Karst Gombong Selatan bukan sekadar hamparan bukit kapur semata, melainkan penyeimbang ekosistem demi kelangsungan aneka makhluk hidup di sekitarnya, termasuk manusia. Namun, ancaman kehancuran karst mulai tampak. Untuk itu, pemanfaatan kawasan ini perlu dibarengi dengan kebijakan perlindungan yang berkelanjutan sehingga tetap terjaga kelestariannya.
Udara sejuk berbalut gemericik air terasa di sekitar Sendang Pelus yang berada di Desa Rogodadi, Kecamatan Buayan, Kabupaten Kebumen, Jawa Tengah, beberapa waktu lalu. Mata air yang berada sekitar 10 kilometer arah selatan dari Gombong ini terletak di kaki bukit karst yang tampak menjulang, setinggi sekitar 150-200 meter.
Sejumlah anak bermain air sekaligus mandi di selokan yang mengalirkan air dari sendang ini. Rimbun dedaunan jati dan beringin membuat betah untuk berlama-lama bernaung di sekitar kawasan ini. “Dulu airnya besar dan deras dibanding sekarang. Mungkin karena ada longsoran bukit itu,” tutur Minarti (43), putri dari Mbah Sukini (65), juru kunci Sendang Pelus.
Sembari memberi makan ikan pelus, ikan yang bentuknya hampir menyerupai ikan lele, tapi dengan ukuran panjang antara 30 sentimeter dan 100 sentimeter, Minarti mengisahkan bahwa sendang ini dikeramatkan dan tidak boleh ada yang mengganggu atau mengambil pelus-pelus ini. Jika hal itu dilakukan, konon sakit atau bencana akan menghampiri yang bersangkutan. “Ada sekitar 10 pelus di sini. Tidak boleh diganggu. Di malam-malam tertentu juga ada orang yang bersemedi di sini,” tuturnya.
Di antara riang tawa anak-anak yang asyik bercengkerama menikmati segarnya air sendang, terdengar suara denting linggis beradu dengan bebatuan dari kejauhan. Di antara bunyi keciprat air dari pelus yang menyambar telur goreng di permukaan, terdengar deru sepeda motor penambang batu menuruni bukit karst. Hanya sekitar 300 meter dari sendang ini, aktivitas tambang batu kapur masih ditemui. “Lima meter kubik batu buat pondasi harganya Rp 450.000,” kata Sarijan (59), penambang batu di sekitar batu lubang.
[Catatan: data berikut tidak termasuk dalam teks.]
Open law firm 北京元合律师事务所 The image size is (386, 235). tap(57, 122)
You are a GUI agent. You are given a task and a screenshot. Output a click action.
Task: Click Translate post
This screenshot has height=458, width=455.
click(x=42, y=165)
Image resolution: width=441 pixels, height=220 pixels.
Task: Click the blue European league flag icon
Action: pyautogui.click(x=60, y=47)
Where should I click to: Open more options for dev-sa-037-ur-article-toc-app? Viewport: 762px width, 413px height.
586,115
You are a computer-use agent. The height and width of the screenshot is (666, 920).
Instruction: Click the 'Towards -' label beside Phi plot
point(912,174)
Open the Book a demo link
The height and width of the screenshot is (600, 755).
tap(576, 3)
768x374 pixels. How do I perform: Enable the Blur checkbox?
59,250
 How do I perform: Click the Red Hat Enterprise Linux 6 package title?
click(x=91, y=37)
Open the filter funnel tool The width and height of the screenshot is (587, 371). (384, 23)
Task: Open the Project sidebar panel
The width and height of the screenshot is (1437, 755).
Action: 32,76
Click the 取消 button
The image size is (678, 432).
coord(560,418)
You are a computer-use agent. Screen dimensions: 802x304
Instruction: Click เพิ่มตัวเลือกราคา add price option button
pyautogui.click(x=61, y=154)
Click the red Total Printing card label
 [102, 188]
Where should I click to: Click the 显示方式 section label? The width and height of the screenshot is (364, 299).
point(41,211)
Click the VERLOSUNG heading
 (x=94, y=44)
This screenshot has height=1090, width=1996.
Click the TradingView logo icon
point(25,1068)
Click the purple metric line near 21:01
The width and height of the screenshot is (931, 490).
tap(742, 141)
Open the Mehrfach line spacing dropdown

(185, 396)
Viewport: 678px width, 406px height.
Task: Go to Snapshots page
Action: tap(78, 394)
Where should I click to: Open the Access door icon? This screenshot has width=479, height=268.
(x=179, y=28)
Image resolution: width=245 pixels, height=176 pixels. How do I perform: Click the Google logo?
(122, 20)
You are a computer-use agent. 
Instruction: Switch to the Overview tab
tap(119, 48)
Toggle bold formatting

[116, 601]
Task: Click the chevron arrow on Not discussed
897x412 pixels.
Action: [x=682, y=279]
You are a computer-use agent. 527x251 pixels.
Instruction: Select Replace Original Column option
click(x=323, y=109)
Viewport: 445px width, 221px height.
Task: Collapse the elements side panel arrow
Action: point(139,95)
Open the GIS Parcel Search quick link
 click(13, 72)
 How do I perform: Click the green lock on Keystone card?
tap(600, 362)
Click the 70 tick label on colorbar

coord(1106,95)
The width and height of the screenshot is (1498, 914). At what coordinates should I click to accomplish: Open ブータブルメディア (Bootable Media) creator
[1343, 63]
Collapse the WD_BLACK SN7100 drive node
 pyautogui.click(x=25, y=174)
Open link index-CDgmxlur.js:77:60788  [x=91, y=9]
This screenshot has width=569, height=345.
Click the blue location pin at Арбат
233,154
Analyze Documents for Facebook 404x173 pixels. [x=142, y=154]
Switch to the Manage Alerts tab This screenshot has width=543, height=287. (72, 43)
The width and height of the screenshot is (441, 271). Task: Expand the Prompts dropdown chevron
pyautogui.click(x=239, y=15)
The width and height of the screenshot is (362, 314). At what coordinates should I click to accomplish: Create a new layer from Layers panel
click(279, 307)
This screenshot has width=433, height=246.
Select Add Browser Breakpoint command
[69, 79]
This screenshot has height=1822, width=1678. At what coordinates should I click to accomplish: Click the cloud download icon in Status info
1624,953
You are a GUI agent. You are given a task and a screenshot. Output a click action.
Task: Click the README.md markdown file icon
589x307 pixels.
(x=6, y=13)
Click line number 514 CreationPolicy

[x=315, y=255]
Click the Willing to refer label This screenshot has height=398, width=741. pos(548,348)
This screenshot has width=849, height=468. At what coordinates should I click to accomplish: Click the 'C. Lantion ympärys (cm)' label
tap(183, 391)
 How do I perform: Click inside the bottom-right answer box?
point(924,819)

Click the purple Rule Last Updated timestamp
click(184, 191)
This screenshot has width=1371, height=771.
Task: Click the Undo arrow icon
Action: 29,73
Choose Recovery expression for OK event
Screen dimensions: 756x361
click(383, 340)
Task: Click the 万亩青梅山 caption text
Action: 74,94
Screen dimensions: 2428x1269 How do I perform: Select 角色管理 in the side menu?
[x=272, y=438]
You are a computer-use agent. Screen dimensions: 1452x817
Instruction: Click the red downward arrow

Batu lubang merupakan istilah warga setempat untuk menunjuk sebuah lubang yang berada di bawah bukit kapur. Sejumlah ceruk mulai dari ukuran 1 x 2 meter hingga belasan meter tampak di kawasan bukit batu ini. Di sekitarnya tampak tali-temali serta tangga untuk memasang dinamit guna menghancurkan batu untuk kemudian ditambang. “Dari atas pakai dinamit. Lalu diambil batu yang keras untuk pondasi, sisanya dipakai untuk menimbun supaya rata lagi,” ujar Sarijan yang sudah menambang batu sejak usia 14 tahun.
Menurut Sarijan, kawasan itu dimiliki oleh sejumlah orang dan dia bersama rekannya biasa mengumpulkan lima meter kubik batu dalam kurun waktu tiga hingga empat hari. “Ini tanah juragan saya. Biasanya bisa dapat batu untuk dijual sekitar 3-4 hari,” paparnya.
Di sisi lain dari karst Gombong Selatan ini, tepatnya di Desa Candirenggo, Kecamatan Ayah atau berada di belakang Goa Petruk, terdapat pembongkaran karst untuk dibangun jalan dengan panjang hingga 2 kilometer untuk menuju objek wisata Curug Gumawang dan Curug Leses, Goa Langse, serta Tebing Kandangan. “Pembukaan jalan ini merusak karst yang bisa menyimpan air tanah serta berpotensi longsor. Karst ini ibaratnya seperti spons yang bisa menyimpan air puluhan tahun bahkan lebih,” tutur Marsinus Yosa, aktivis lingkungan dan juga warga setempat.